Vancouver’s mayor says he’d like to see a new renter-protection policy that would allow tens of thousands of renters who live in older, low-rise apartments along the new Broadway subway line the right to the same or lower rents if they decide to move out temporarily and move back into the new building.
Mayor Kennedy Stewart, who is running for re-election in this fall’s municipal election, said Tuesday that he is pushing for the strongest renter protections the city has ever had. There are concerns new developments that will be allowed along a wide swath of central Broadway will lead to displacement.
“Broadway is home to one in four Vancouver renters, and my promise to you is that the Broadway plan will not push you out or raise your rents,” said the mayor in an official statement.
He claimed that a senior currently paying $1,000 a month in rent would be guaranteed to pay no more than that if her building were redeveloped. That senior would get anything over $1,000 covered by the developer in any temporary accommodation while the new building was going up, and would pay that same $1,000 for her apartment in the new building.
A family currently paying $2,800 might end up paying even less, he said.
Mr. Stewart’s announcement comes in the wake of increasing debate over the Broadway Plan, which would set new rules for the height and density of many of the 500 blocks in the big central portion of Broadway that is the city’s second downtown. The plan, something that the province required from the city as a condition of building the Broadway subway line, is due to be voted on before the civic election on Oct. 15.
Many renters have become alarmed as they have seen proposed new zoning rules that would allow up to 20-storey buildings in areas that are now dominated by older low-rise apartments dating from the 1920s onward.
Two city planners leading the Broadway Plan say that the strategy for how to protect renters to the maximum is one of the thorniest parts of developing the 30-year strategy that aims to provide ways for 40,000 to 50,000 more people to move into the area that is now home to about 80,000. (That increase approximately matches the growth rate the area has seen in the past 20 years.)
Matt Shillito, who is heading the Broadway Plan project, and Dan Garrison, assistant director of housing policy, say the city’s goal is to ensure that redevelopment is not attractive to landlords whose buildings are still in reasonable shape and still bringing in healthy revenues.
Instead, the idea is to provide permission for enough new density on a site that it only makes sense to redevelop an old building when it is at the end of its life and maintenance costs are starting to soar.
That will allow new apartment buildings to be introduced slowly into the area and allow more people to live there, they say.
Most of Broadway’s immediate new development will come from rezoning for higher densities where there are no apartments – mainly on Broadway itself.
“We’re trying to provide a pathway for redevelopment when it’s naturally right, rather than incentivizing it,” said Mr. Garrison.

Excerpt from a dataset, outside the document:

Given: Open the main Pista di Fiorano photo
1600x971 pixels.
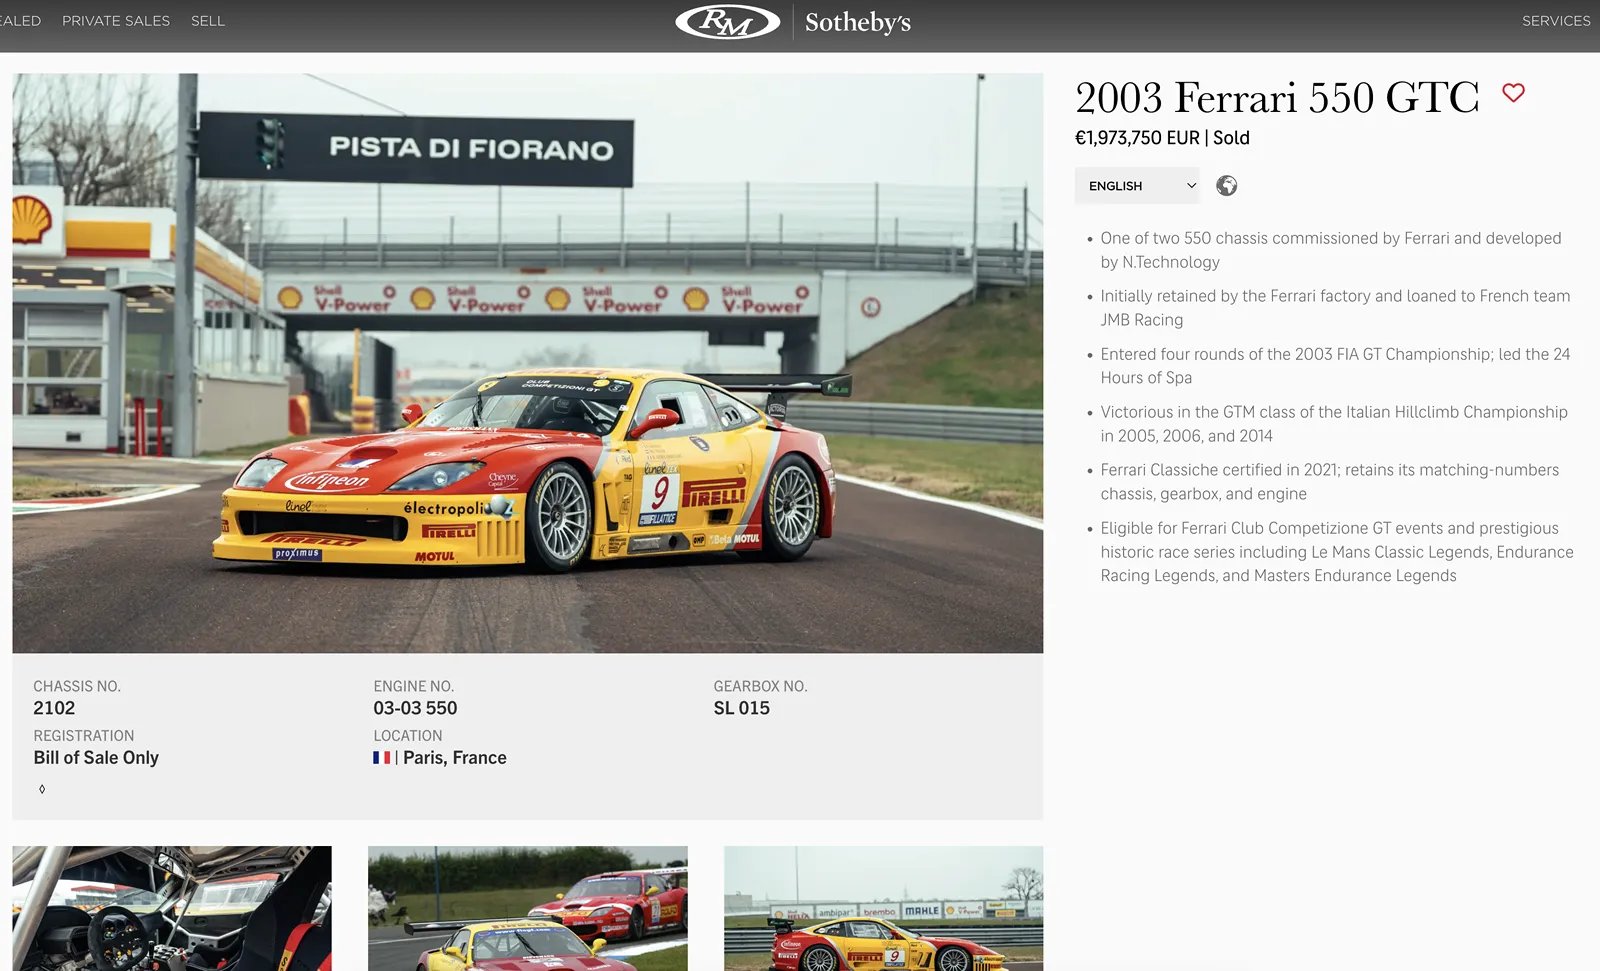Looking at the screenshot, I should [527, 363].
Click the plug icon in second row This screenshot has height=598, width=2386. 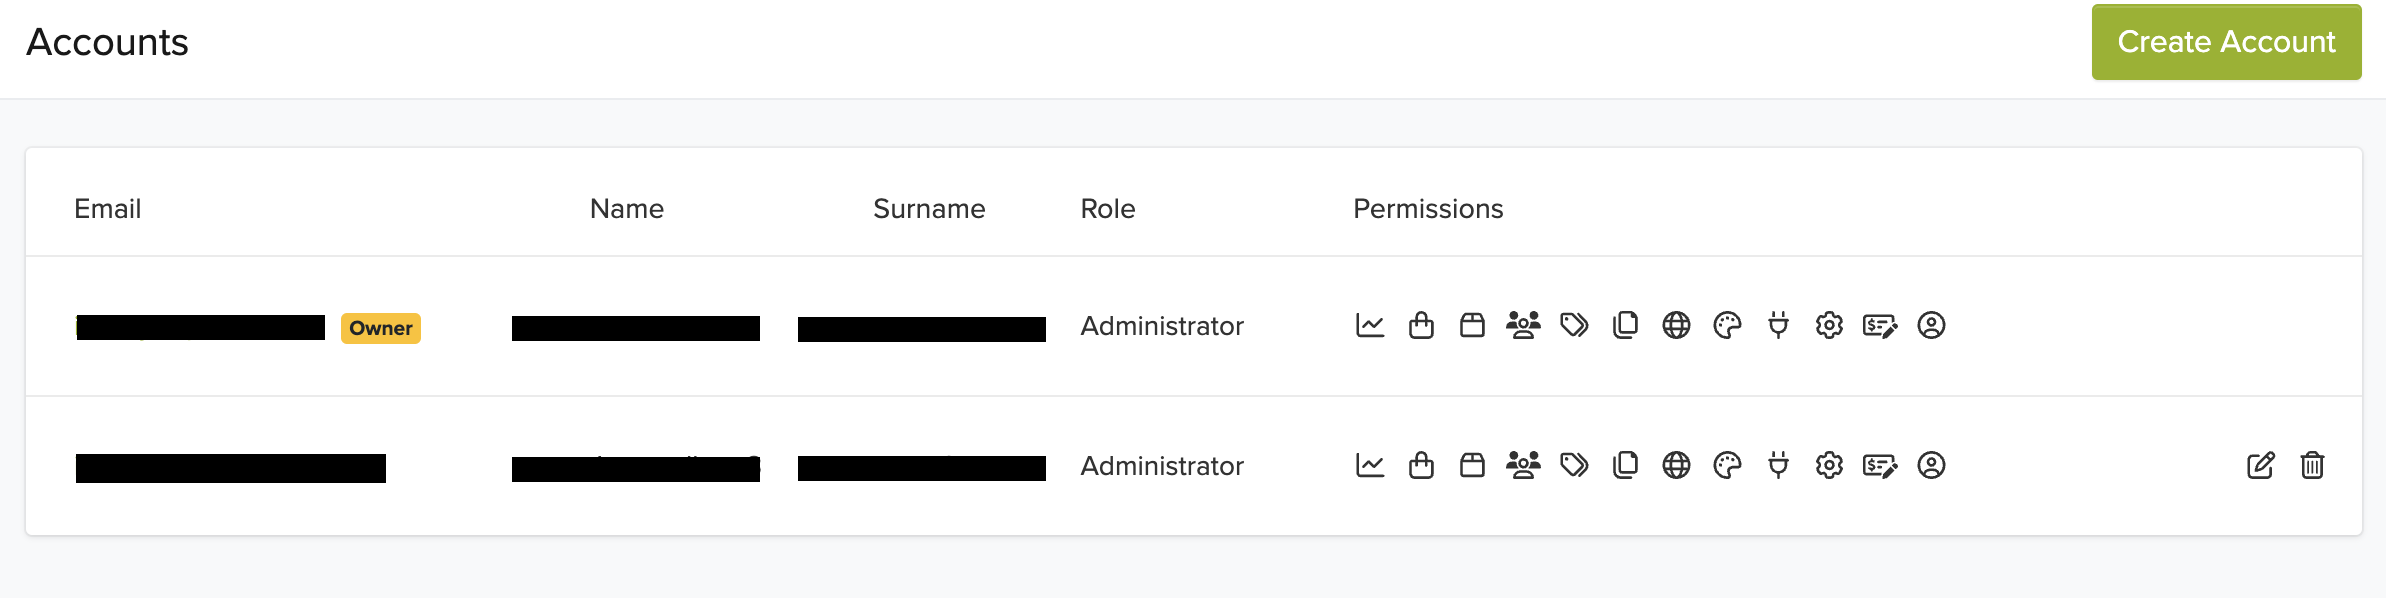click(x=1778, y=466)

But that means getting the math just right, especially when it comes to factoring in the cost of compensating renters versus the profit to be made from a taller building with more apartments.
Too much incentive, in the form of extra density, and teardowns will start to accelerate. Too little, and landlords will let their buildings deteriorate, while new needed housing won’t be developed.
Staff, using an outside consultant, have calculated that zoning of up to 20 stories will provide what’s needed to cover Vancouver’s new and heavier cost of compensation.
The issue of redeveloping rental-apartment areas is a longstanding one in the region.
People worry there could be mass evictions as developers move in, the way they did in Burnaby in the 2010s, as that council allowed for demolition of many low-rise apartments that were replaced by expensive condo towers.
Burnaby voters’ discomfort with that trend led to Derek Corrigan being ousted as mayor in 2018 and a new mayor, Mike Hurley, bringing in strong renter protections there.